Harris corner detection, proposed by Chris Harris and Mike Stephens in 1988, identifies interest points in images where intensity changes significantly in multiple directions. A corner is distinguished from an edge (change in one direction only) and a flat region (no change) by examining how a local patch's intensity varies under small shifts in all directions.
The algorithm centers on the structure tensor (autocorrelation matrix) M, a 2x2 matrix constructed from Gaussian-weighted sums of gradient products Ix and Iy within a local window. When both eigenvalues λ1 and λ2 of this matrix are large, the point exhibits strong variation in two independent directions and qualifies as a corner.

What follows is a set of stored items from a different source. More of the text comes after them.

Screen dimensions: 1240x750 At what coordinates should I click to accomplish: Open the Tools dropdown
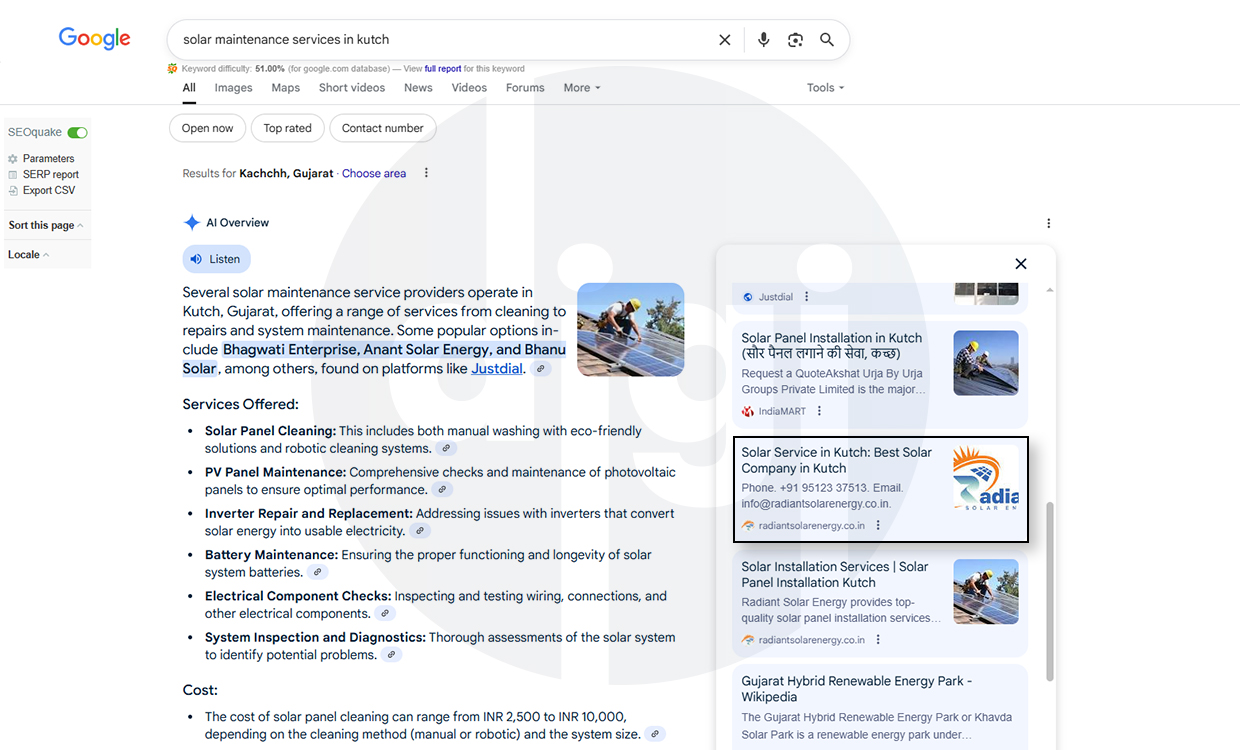(x=825, y=88)
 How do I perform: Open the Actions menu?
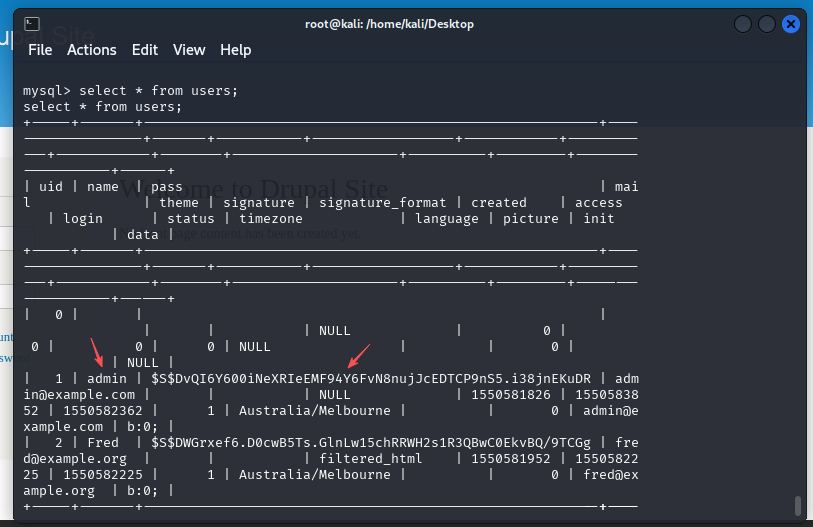coord(92,50)
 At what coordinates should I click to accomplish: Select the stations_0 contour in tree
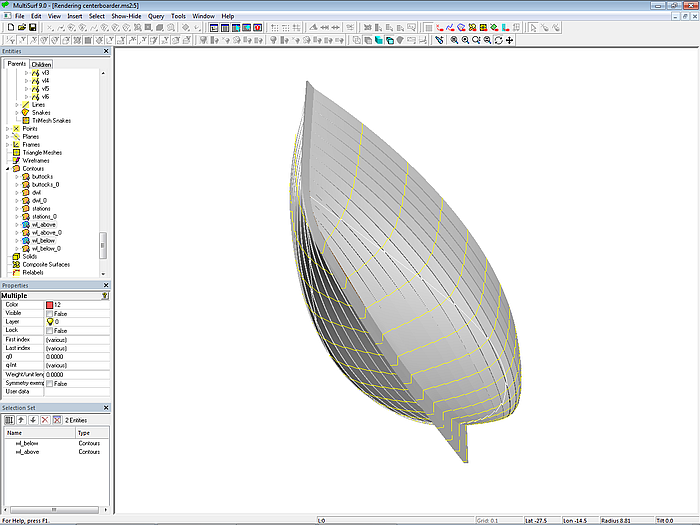coord(44,216)
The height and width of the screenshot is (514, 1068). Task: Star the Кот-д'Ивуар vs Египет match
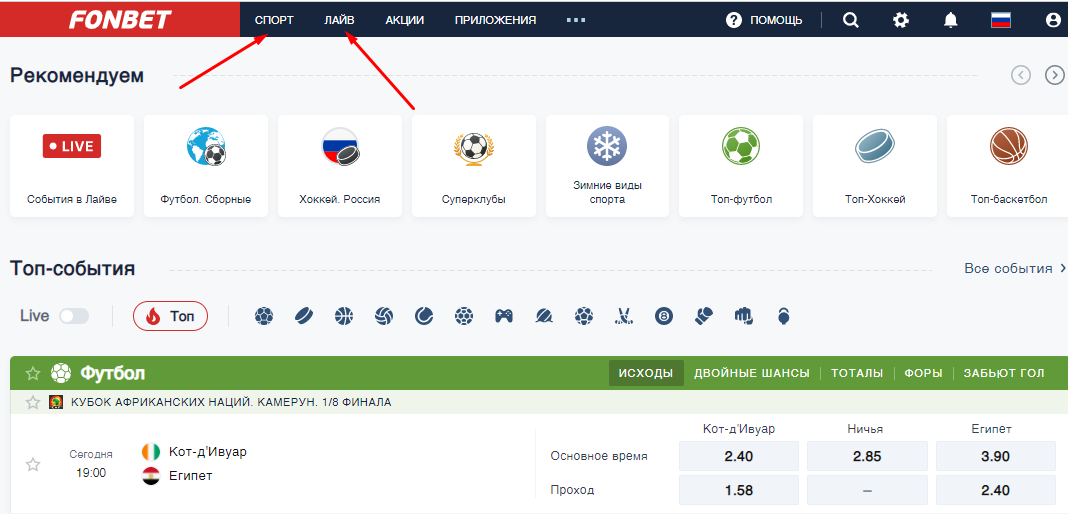(x=33, y=464)
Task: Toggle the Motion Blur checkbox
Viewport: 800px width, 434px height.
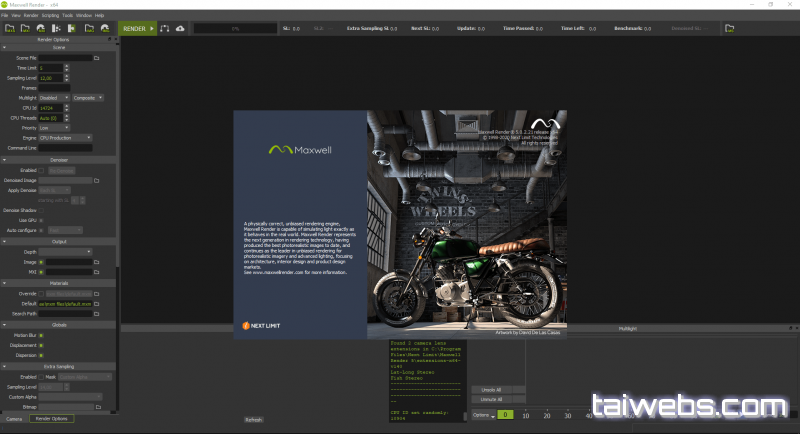Action: (x=41, y=334)
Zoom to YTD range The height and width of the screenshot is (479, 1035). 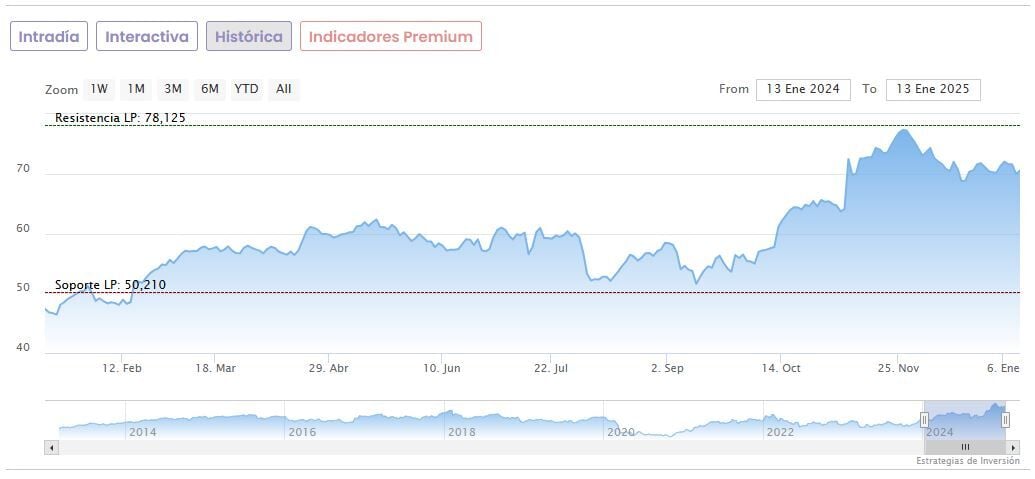point(246,89)
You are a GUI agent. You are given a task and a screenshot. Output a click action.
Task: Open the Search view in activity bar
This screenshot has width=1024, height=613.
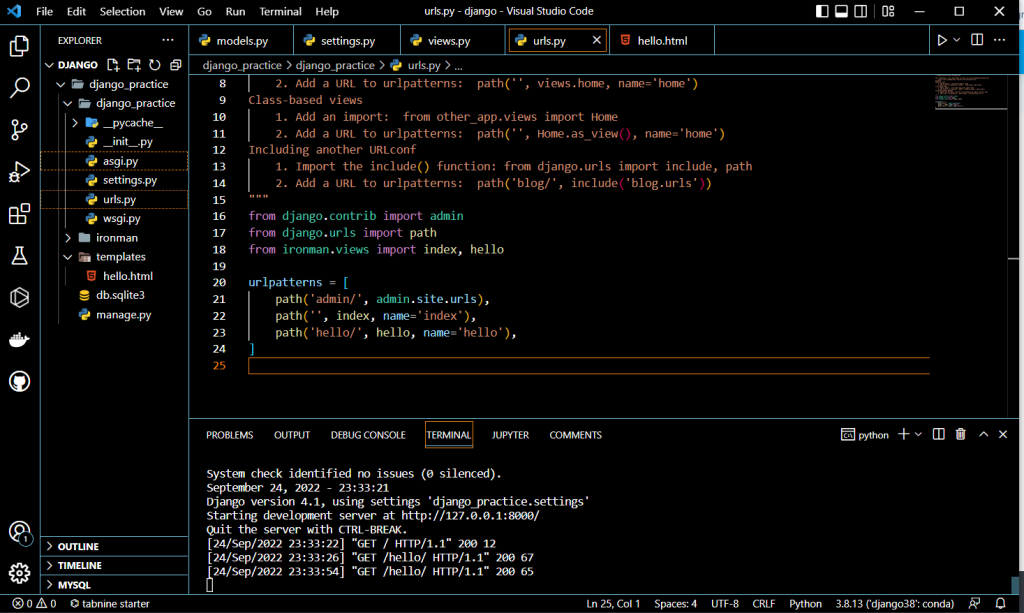19,88
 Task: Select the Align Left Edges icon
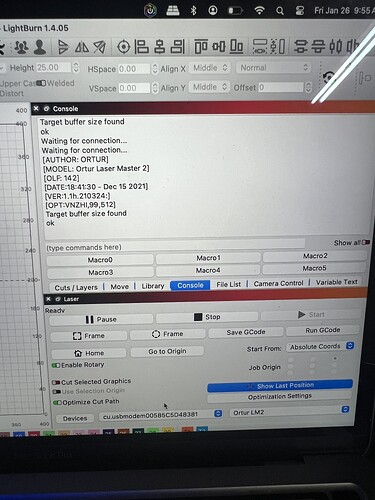pos(142,47)
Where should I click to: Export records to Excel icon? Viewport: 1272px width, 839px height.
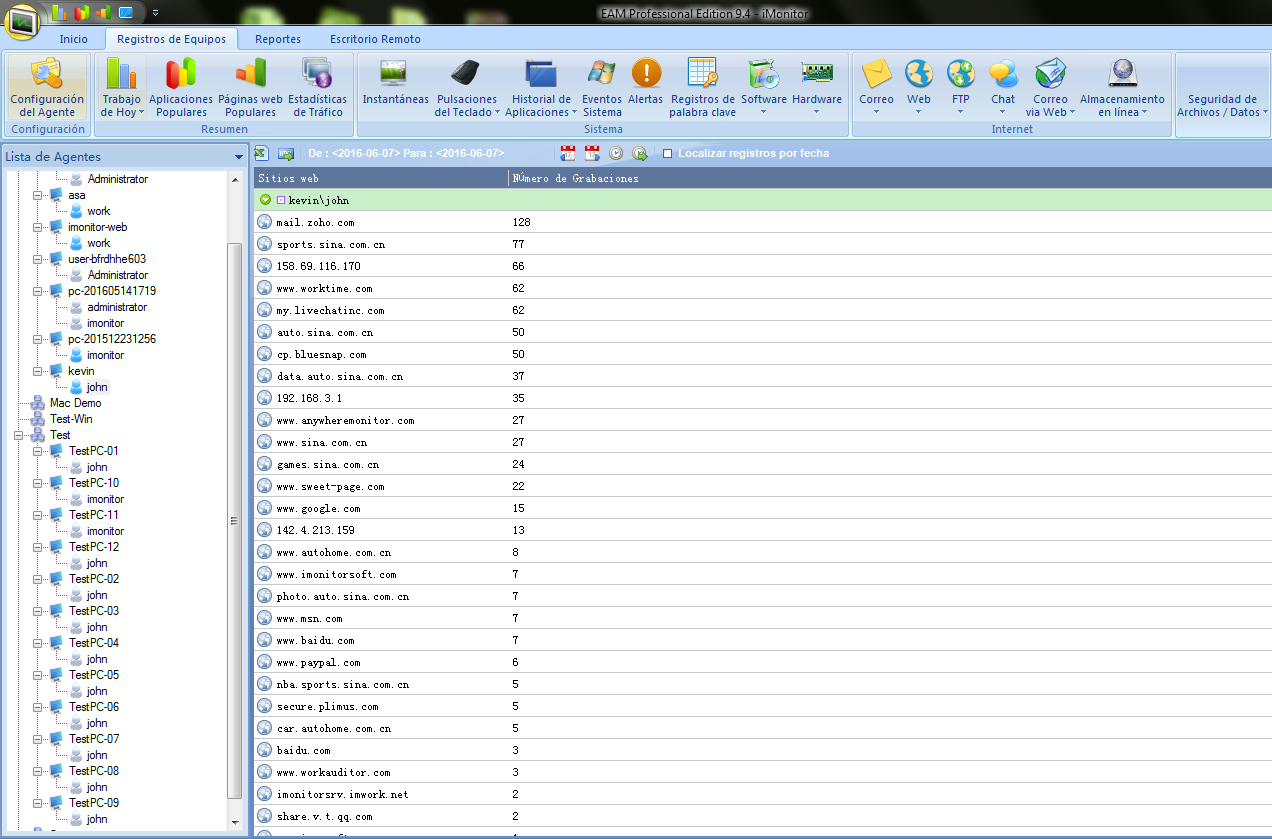pos(261,153)
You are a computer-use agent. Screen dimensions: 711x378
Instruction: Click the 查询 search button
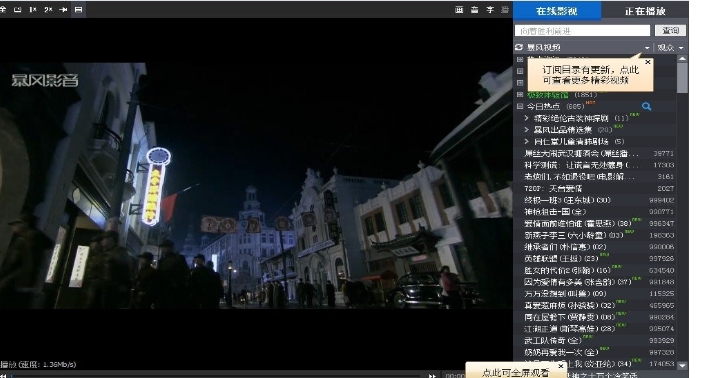[x=670, y=30]
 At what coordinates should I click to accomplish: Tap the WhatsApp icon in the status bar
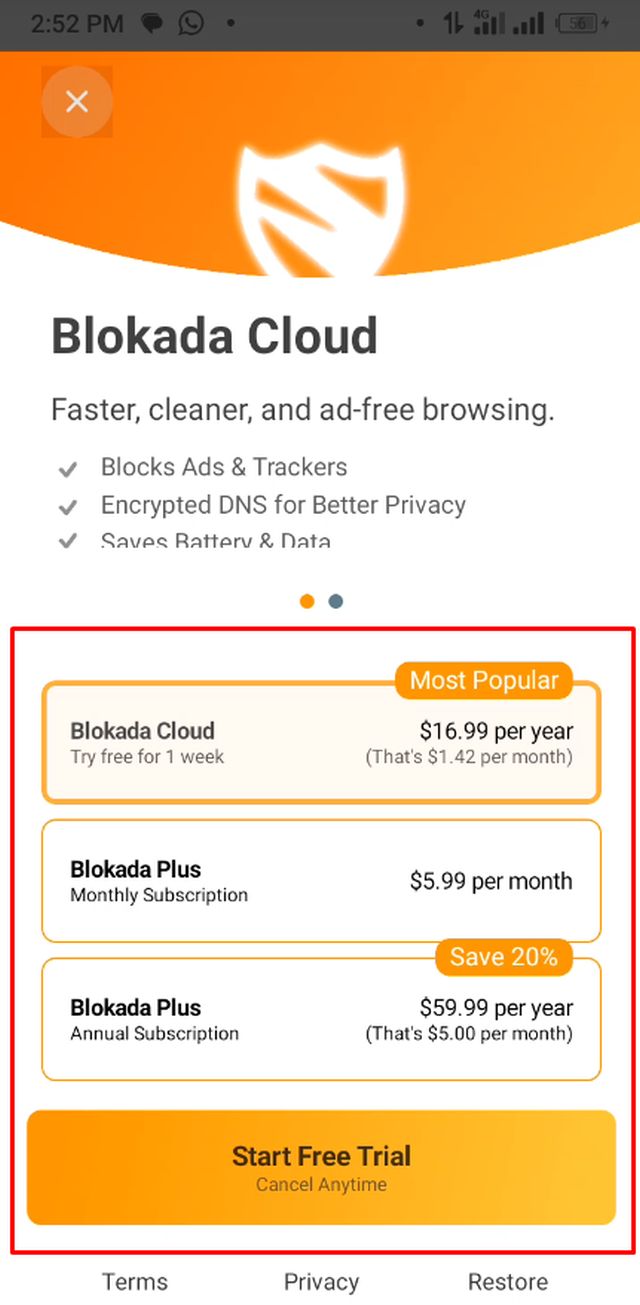tap(190, 23)
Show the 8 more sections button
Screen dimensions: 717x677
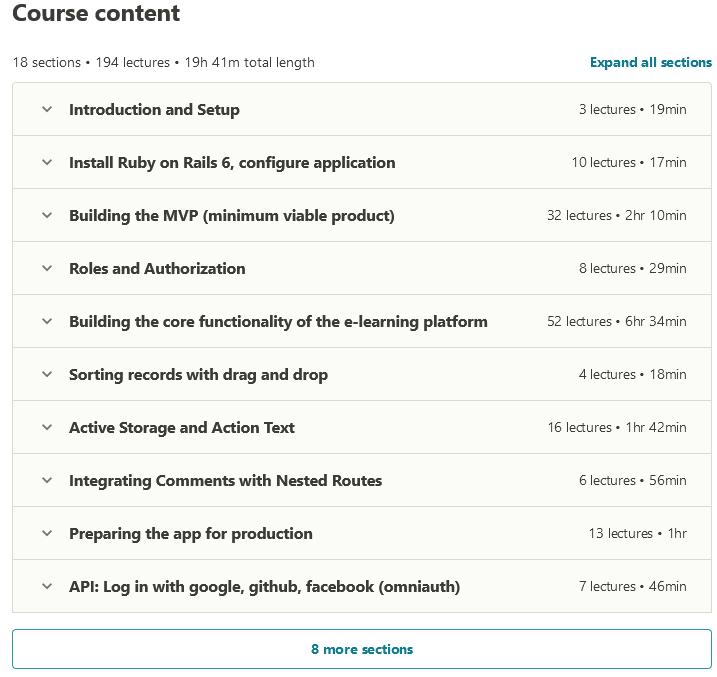tap(361, 649)
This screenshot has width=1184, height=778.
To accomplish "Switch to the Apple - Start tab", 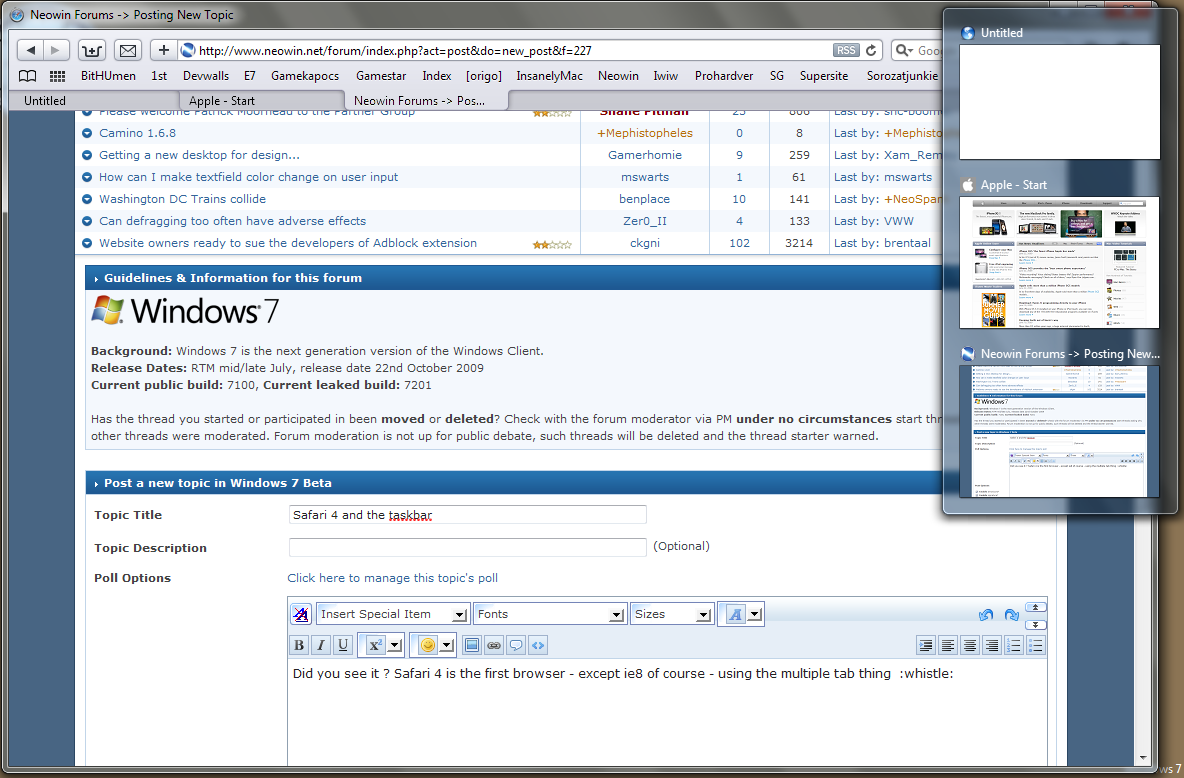I will click(x=256, y=100).
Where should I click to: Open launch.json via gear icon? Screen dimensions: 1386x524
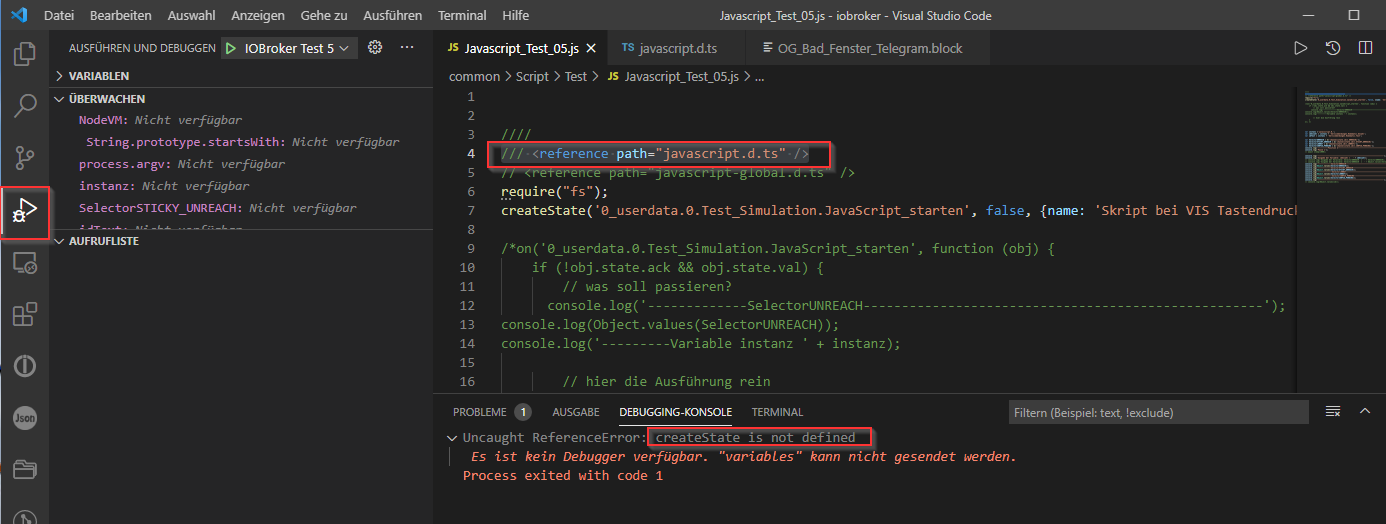coord(375,47)
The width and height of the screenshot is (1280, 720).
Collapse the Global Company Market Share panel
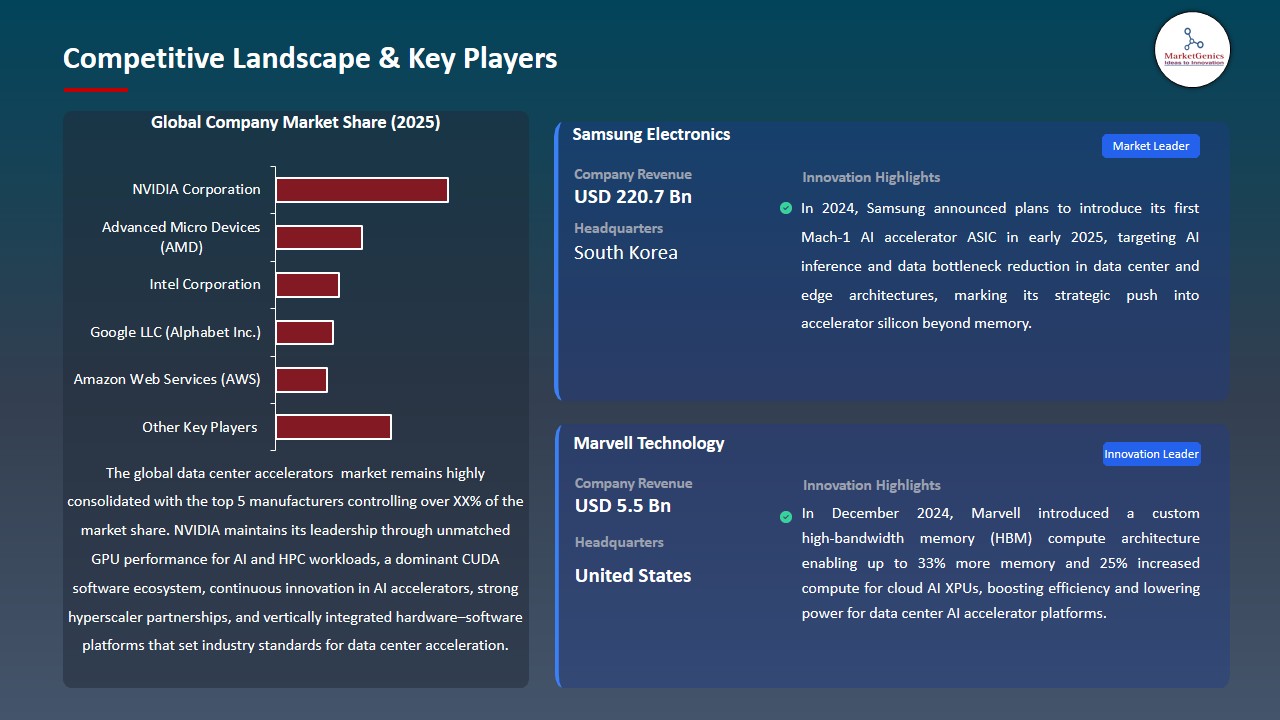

- Corner response function: Rather than computing eigenvalues directly, Harris uses
R = det(M) - k * trace(M)^2, where k is typically set between 0.04 and 0.06. Points with R above a threshold are corner candidates - Non-maximum suppression: Among neighboring response values, only local maxima within a window (commonly 3x3 or 5x5) are retained, eliminating duplicate detections in close proximity
- Rotation invariance: Since eigenvalues of the structure tensor are invariant under rotation, Harris corners remain stable when the image is rotated. However, the detector is not inherently scale-invariant
In OpenCV, cv2.cornerHarris() implements this algorithm with parameters for block size, Sobel kernel size, and the k constant. The Harris detector remains widely used in real-time tracking, camera calibration, and as a preprocessing step for feature matching pipelines due to its computational efficiency and detection stability.